# Data to use
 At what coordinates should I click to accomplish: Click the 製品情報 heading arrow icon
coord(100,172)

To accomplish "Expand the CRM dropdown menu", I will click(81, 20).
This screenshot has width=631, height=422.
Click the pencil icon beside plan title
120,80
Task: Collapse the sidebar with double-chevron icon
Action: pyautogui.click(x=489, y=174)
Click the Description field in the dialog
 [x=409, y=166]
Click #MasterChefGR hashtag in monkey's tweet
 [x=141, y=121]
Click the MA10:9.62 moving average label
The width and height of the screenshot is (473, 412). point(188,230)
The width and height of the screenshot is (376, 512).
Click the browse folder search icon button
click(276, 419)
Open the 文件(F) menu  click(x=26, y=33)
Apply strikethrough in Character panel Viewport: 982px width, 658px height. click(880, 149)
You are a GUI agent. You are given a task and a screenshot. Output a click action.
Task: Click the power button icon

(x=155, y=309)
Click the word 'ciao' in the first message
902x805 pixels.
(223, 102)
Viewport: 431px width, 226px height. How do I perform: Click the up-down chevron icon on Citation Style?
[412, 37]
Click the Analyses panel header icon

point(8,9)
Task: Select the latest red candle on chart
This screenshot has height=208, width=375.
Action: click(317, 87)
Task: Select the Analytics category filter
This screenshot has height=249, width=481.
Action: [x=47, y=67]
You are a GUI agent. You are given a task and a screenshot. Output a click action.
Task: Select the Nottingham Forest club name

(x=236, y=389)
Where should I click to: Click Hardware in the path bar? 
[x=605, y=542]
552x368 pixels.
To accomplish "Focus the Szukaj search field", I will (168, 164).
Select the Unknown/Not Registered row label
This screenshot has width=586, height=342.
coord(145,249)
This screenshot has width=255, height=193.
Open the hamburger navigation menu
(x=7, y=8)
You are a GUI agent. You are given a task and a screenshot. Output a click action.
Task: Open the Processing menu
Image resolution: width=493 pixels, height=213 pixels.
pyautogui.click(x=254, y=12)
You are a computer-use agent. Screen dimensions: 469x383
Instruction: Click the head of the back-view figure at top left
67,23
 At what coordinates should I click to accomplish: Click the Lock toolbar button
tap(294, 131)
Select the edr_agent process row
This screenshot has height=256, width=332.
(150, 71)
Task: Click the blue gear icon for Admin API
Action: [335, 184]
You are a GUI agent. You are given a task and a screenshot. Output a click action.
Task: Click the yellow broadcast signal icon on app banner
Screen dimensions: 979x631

# What this task involves
Transcribe all the data word for word, as it appears above.

# Task result
 At what coordinates should I click to accomplish: Click the 製品情報 heading arrow icon
coord(100,172)

To accomplish "Expand the CRM dropdown menu", I will click(81, 20).
This screenshot has width=631, height=422.
Click the pencil icon beside plan title
120,80
Task: Collapse the sidebar with double-chevron icon
Action: pyautogui.click(x=489, y=174)
Click the Description field in the dialog
 [x=409, y=166]
Click #MasterChefGR hashtag in monkey's tweet
 [x=141, y=121]
Click the MA10:9.62 moving average label
The width and height of the screenshot is (473, 412). point(188,230)
The width and height of the screenshot is (376, 512).
Click the browse folder search icon button
click(276, 419)
Open the 文件(F) menu  click(x=26, y=33)
Apply strikethrough in Character panel Viewport: 982px width, 658px height. click(880, 149)
You are a GUI agent. You are given a task and a screenshot. Output a click action.
Task: Click the power button icon

(x=155, y=309)
Click the word 'ciao' in the first message
902x805 pixels.
(223, 102)
Viewport: 431px width, 226px height. How do I perform: Click the up-down chevron icon on Citation Style?
[412, 37]
Click the Analyses panel header icon

point(8,9)
Task: Select the latest red candle on chart
This screenshot has height=208, width=375.
Action: click(317, 87)
Task: Select the Analytics category filter
This screenshot has height=249, width=481.
Action: [x=47, y=67]
You are a GUI agent. You are given a task and a screenshot. Output a click action.
Task: Select the Nottingham Forest club name

(x=236, y=389)
Where should I click to: Click Hardware in the path bar? 
[x=605, y=542]
552x368 pixels.
To accomplish "Focus the Szukaj search field", I will (168, 164).
Select the Unknown/Not Registered row label
This screenshot has width=586, height=342.
coord(145,249)
This screenshot has width=255, height=193.
Open the hamburger navigation menu
(x=7, y=8)
You are a GUI agent. You are given a task and a screenshot. Output a click action.
Task: Open the Processing menu
Image resolution: width=493 pixels, height=213 pixels.
pyautogui.click(x=254, y=12)
You are a computer-use agent. Screen dimensions: 469x383
Instruction: Click the head of the back-view figure at top left
67,23
 At what coordinates should I click to accomplish: Click the Lock toolbar button
tap(294, 131)
Select the edr_agent process row
This screenshot has height=256, width=332.
(150, 71)
Task: Click the blue gear icon for Admin API
Action: [335, 184]
You are a GUI agent. You are given a task and a screenshot. Output a click action.
Task: Click the yellow broadcast signal icon on app banner
Screen dimensions: 979x631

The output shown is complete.